To repeat my mantra: Elections are not causes, but arenas. The cause of democratizing change cannot be won unless opposition gladiators step into the arena and face the authoritarian lion. No fight, no victory.


Kay Mohlman used to teach at the National University of Singapore, Department of Sociology.

4 Responses to “The survivors’ league: Singapore joins Gabon and Tanzania”
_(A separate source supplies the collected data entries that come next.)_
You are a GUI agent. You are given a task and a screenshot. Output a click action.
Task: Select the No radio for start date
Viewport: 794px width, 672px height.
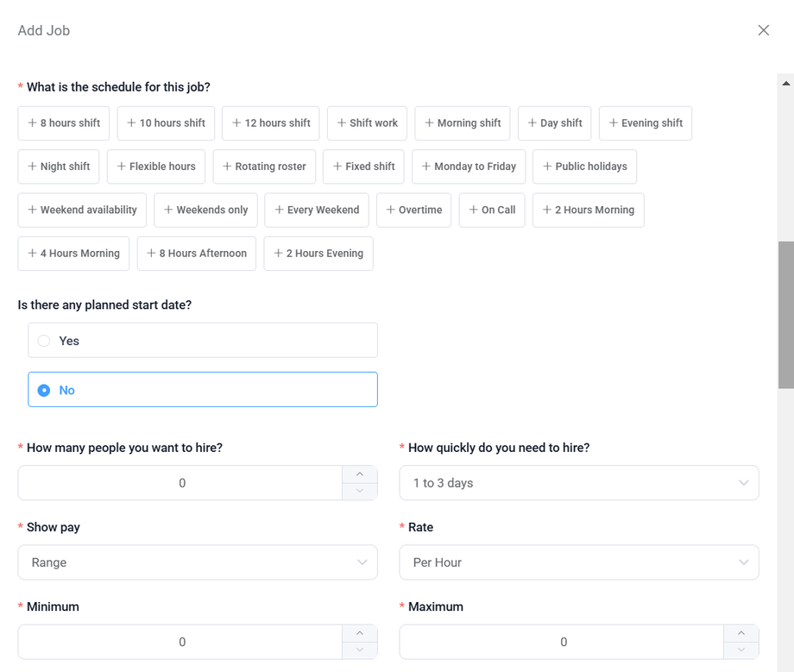tap(45, 390)
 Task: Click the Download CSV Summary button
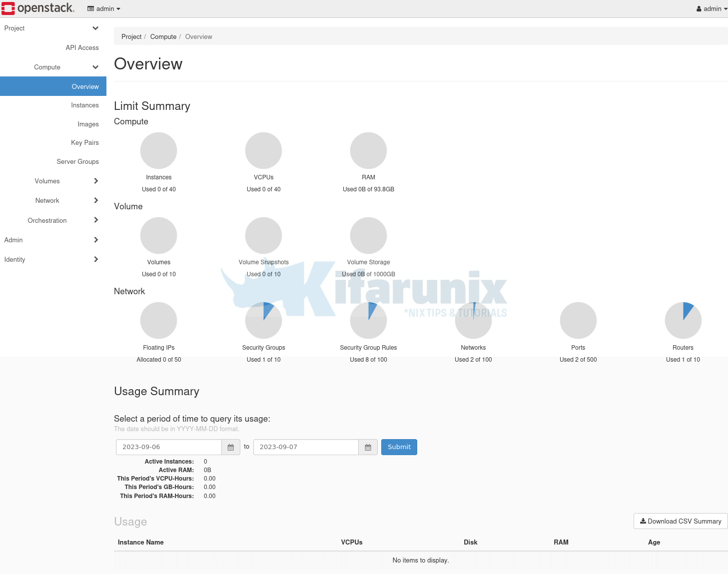coord(680,521)
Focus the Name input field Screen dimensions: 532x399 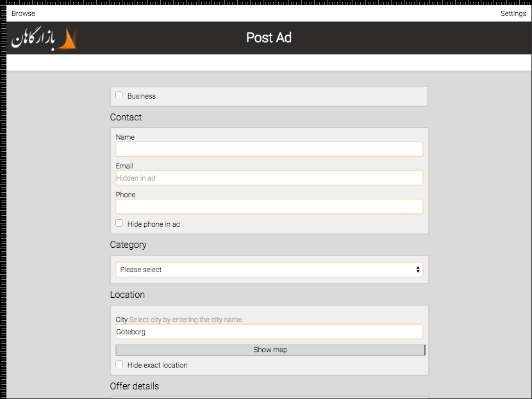coord(269,149)
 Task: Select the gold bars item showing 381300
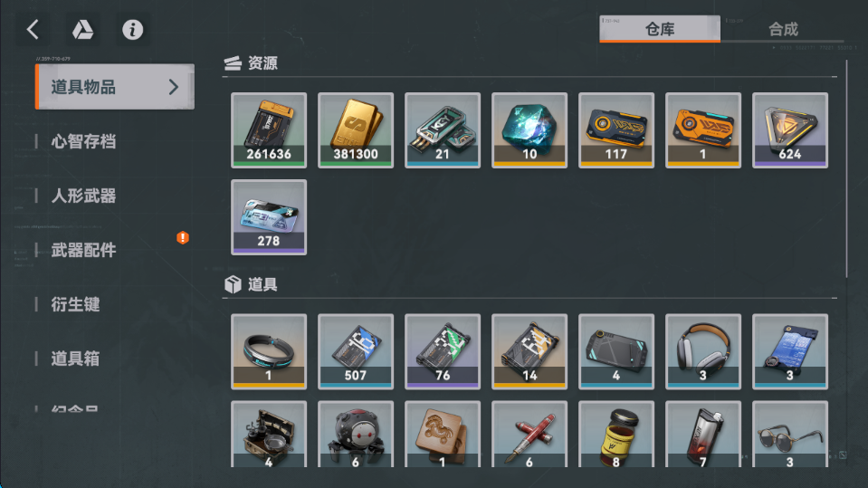[356, 130]
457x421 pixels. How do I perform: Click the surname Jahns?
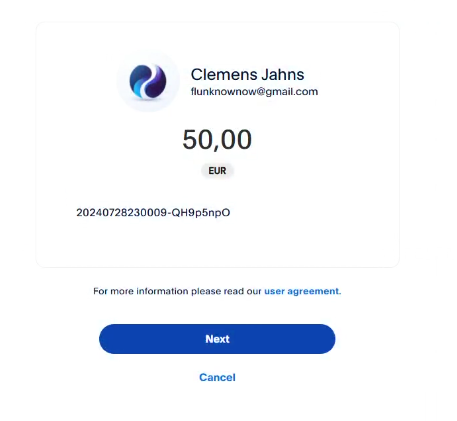[283, 74]
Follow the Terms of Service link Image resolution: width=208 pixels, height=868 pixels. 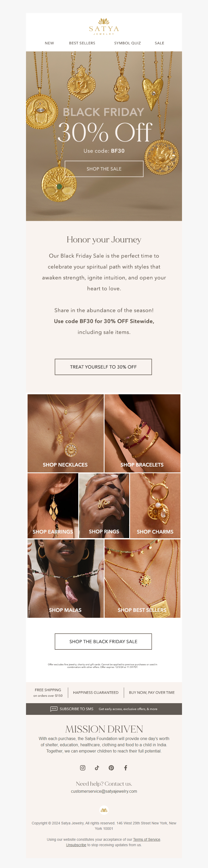click(147, 839)
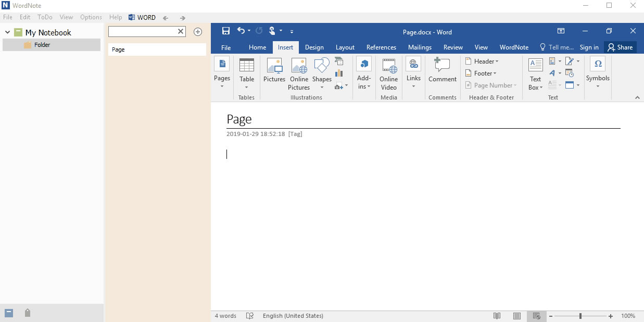This screenshot has height=322, width=644.
Task: Switch to Read Mode in the status bar
Action: [497, 316]
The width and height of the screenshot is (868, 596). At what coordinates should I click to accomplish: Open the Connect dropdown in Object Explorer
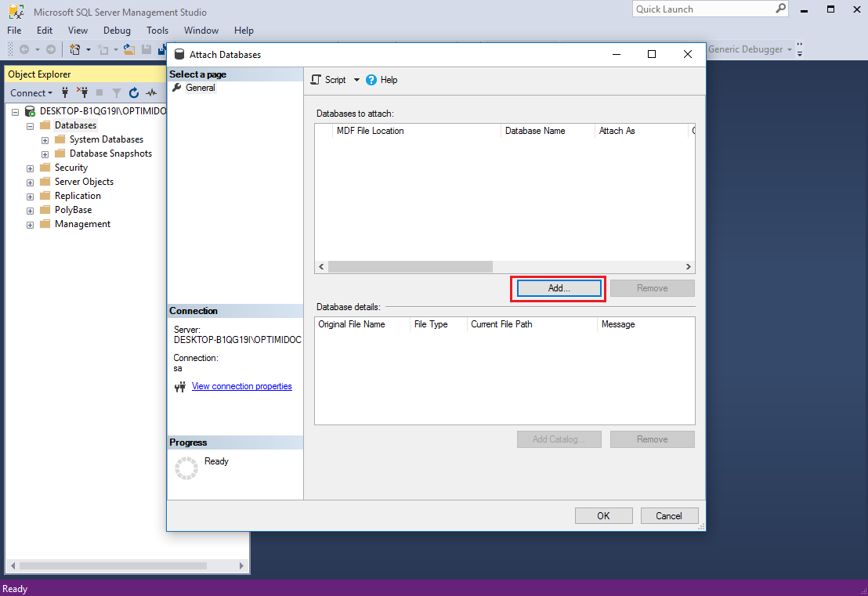[31, 92]
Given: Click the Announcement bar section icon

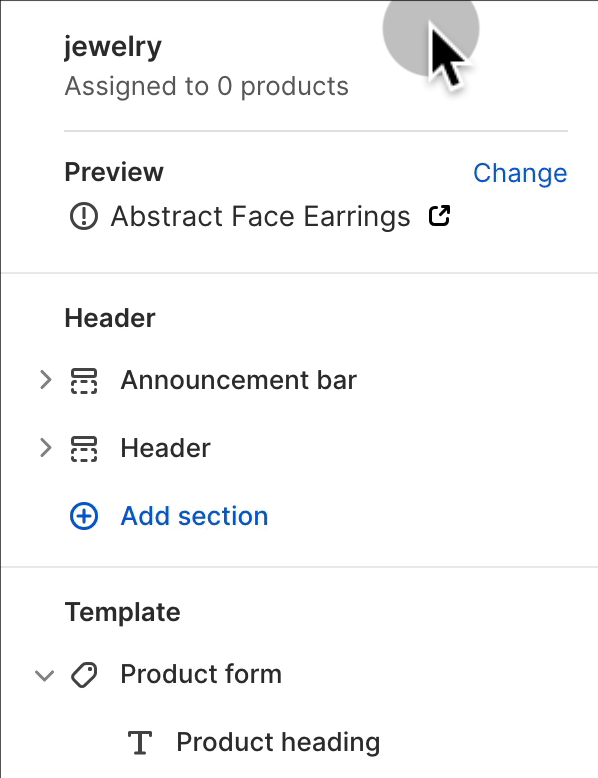Looking at the screenshot, I should pyautogui.click(x=84, y=381).
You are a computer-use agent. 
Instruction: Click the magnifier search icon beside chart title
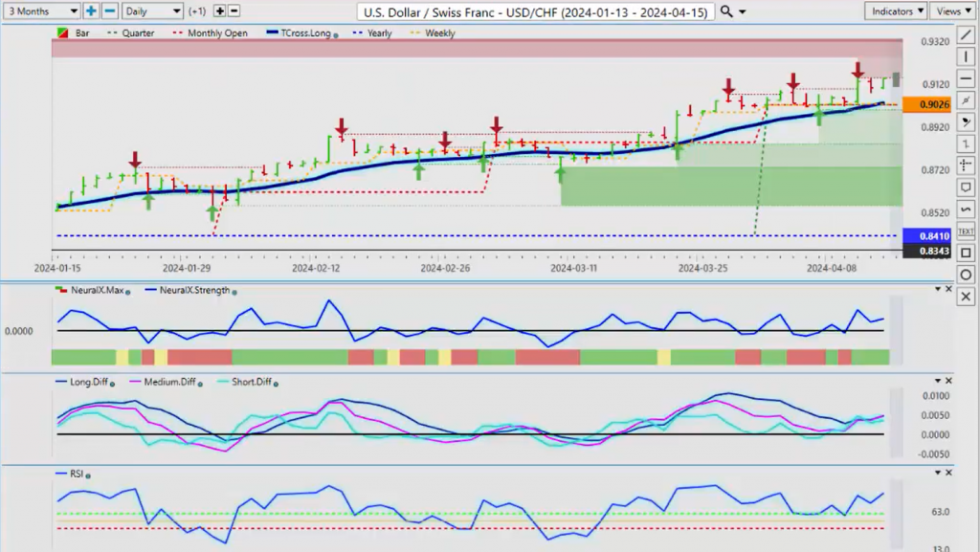tap(726, 11)

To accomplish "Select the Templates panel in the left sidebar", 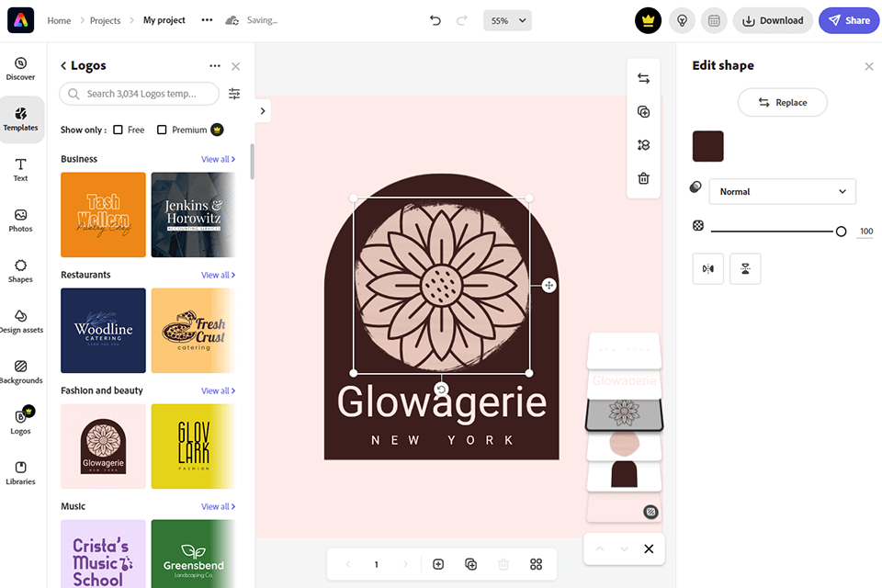I will point(20,119).
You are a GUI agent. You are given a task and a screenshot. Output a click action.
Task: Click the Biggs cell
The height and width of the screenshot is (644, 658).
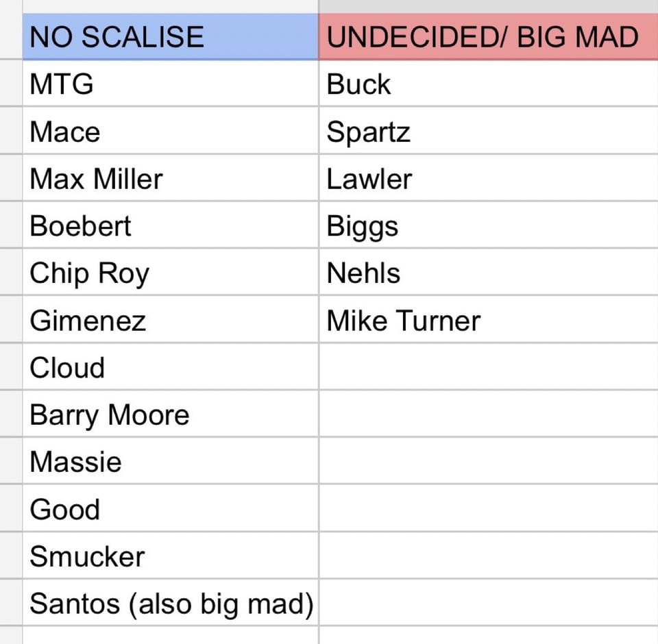click(488, 226)
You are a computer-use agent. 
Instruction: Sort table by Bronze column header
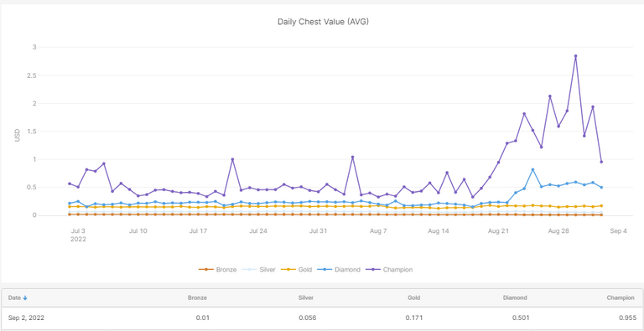pyautogui.click(x=197, y=298)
  1. 1 yuenchungkwong 20 September 2015 at 12:16

    LKY has always argued that the local press, as part of Singapore Inc, is meant to follow SG’s corporate culture; it is for the foreign press, including web-based press, to provide the diverse points of view; as result, local press would score low on diversity; whether it should remain that way is of course hard to say; SPH has been under market pressure for some years, but as a publicly traded commercial organization, it would take on diversity only for financial reasons, not ideology

    I am not sure “comfortable distance away in Malaysia” is much to crow about; the Malaysian press is much freer; has it made Malaysian politics cleaner?

    • 2 Anon gdsW 20 September 2015 at 19:37

      “I am not sure “comfortable distance away in Malaysia” is much to crow about”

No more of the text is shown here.